The July course is used, as the name suggests, for summer meetings in July. This also has a one-mile-long straight referred to as the Bunbury Mile, it is characterised by a long gradual downhill slope with an uphill final 8th of a mile.
The Triple Crown
There are two English Triple Crowns in Horse Racing, the triple crown and the fillies triple crown. Well, perhaps three if you count the Stayers Triple Crown which is made up of the Gold Cup at Ascot, the Goodwood Cup and the Donacaster Cup.
For the purposes of what we are talking about here however we will focus on the famous two.
The Triple Crown is made up of the 2000 Guineas, Epsom Derby and St Leger and was coined when in 1853 a horse named West Australia won the first treble.

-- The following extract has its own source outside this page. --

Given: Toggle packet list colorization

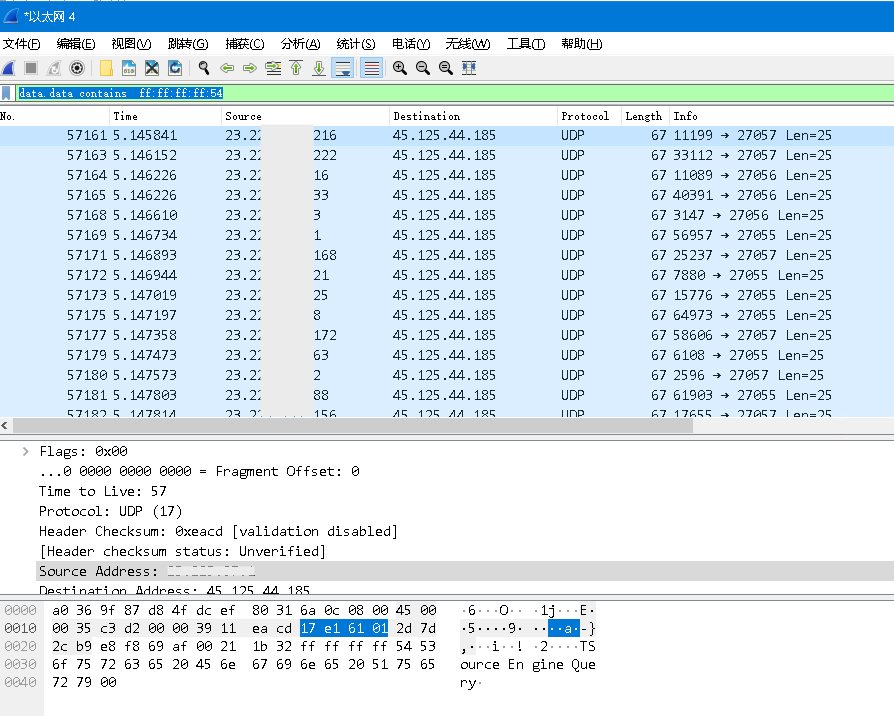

Although the feat was repeated 12 times between the first win and the end of World War I, in the 100 years since the treble has only been completed twice, by Barham in 1935 and Nijinsky in 1970, the last horse to win it
The issue is not caused by horses no longer being able to win the triple crown but because in the modern day most elite runners do not enter all 3 races. This is due largely to the distances involved, the 2000 Guineas is run over one mile, the Derby just over one and half miles and the St Leger over one and 3/4 miles.
Many horses these days that are bred for speed are not entered into the longer St Leger as it is felt this may effect the stud values of horses that tend to be valued for speed over stamina.
This is not to say it will never happen again but if it did a horse would have to be specially trained to do so.
The Fillies Triple Crown is of course only for fillies and is made up of the 1000 Guineas, Epsom Oaks and St Leger. For a long time it was not really recognised over the main crown as elite fillies would tend to enter the 2000 Guineas or Derby instead. This is now not the case and so is treated with equal esteem.
Although the fillies crown has been won more recently than the other version, by Oh So Sharp in 1985, it is still unlikely we would see a modern winner unless specially trained.
The crown was first won in 1868 by Formosa, who also came in a dead heat in the 2000 Guineas in the same year. Since then it has been won on eight further occasions, but only three times in the last century.
I wouldn’t go betting on a Triple Crown winner any time soon!